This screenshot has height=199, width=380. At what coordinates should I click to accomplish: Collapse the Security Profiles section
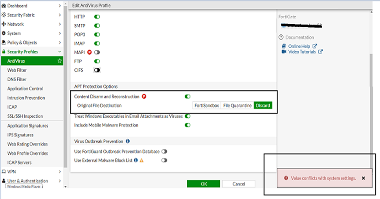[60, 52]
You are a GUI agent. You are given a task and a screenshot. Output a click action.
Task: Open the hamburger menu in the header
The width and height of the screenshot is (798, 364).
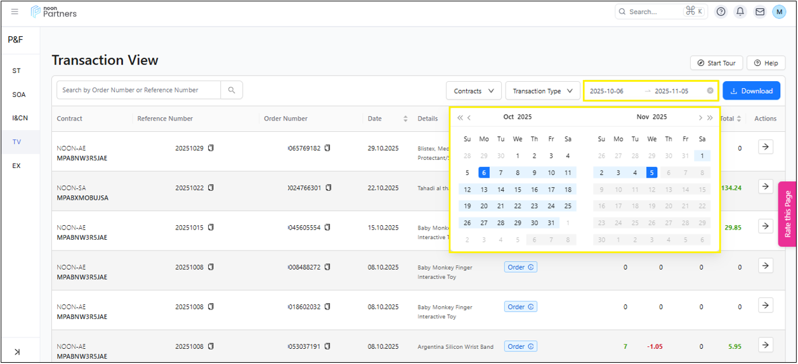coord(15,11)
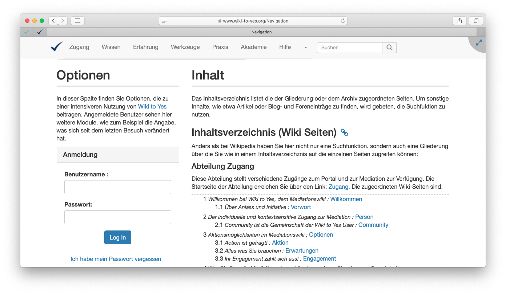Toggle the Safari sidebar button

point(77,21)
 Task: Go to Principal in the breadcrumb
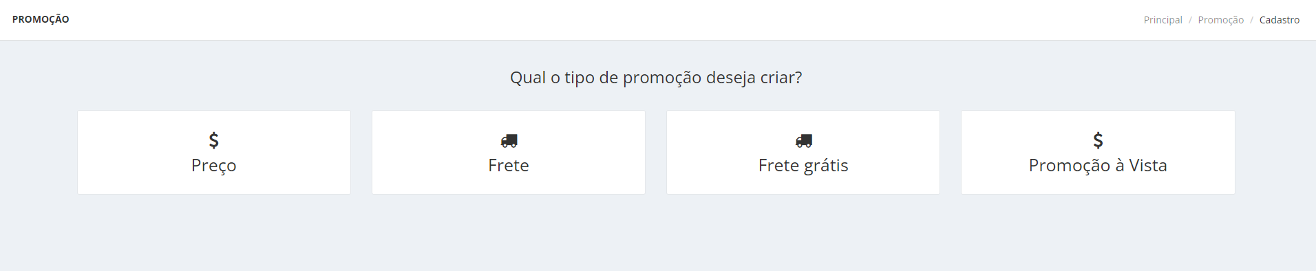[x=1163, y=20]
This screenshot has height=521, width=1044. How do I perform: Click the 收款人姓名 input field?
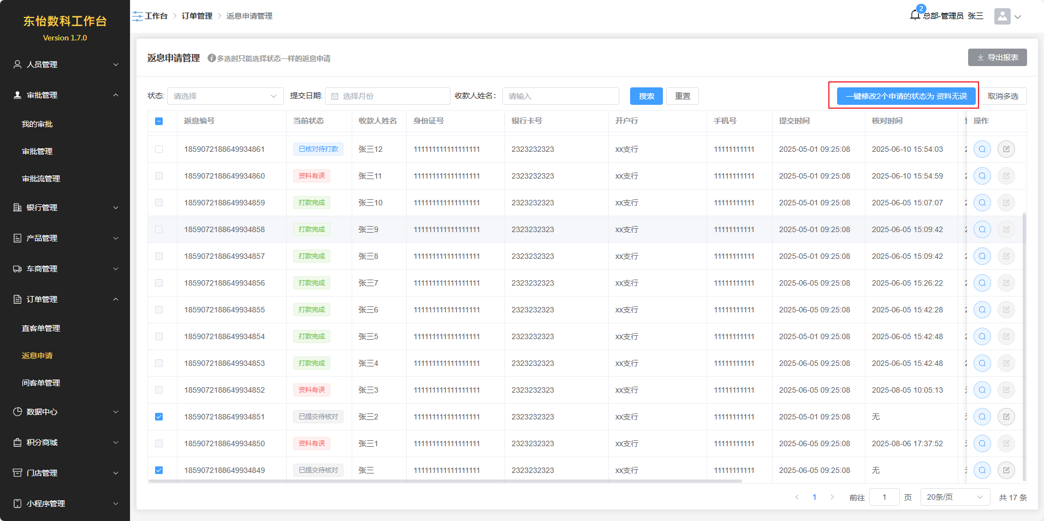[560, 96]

________________________

WORK ORDER:
Output each record verbatim and leave out its pictures.

OUTPUT OF THE EXERCISE:
This screenshot has height=199, width=380. At what coordinates should I click to accomplish: Collapse the Security Profiles section
[60, 52]
You are a GUI agent. You are given a task and a screenshot. Output a click action.
Task: Open the hamburger menu in the header
The width and height of the screenshot is (798, 364).
coord(15,11)
Toggle the Safari sidebar button

point(77,21)
 Task: Go to Principal in the breadcrumb
[x=1163, y=20]
This screenshot has height=521, width=1044. How do I perform: Click the 收款人姓名 input field?
[560, 96]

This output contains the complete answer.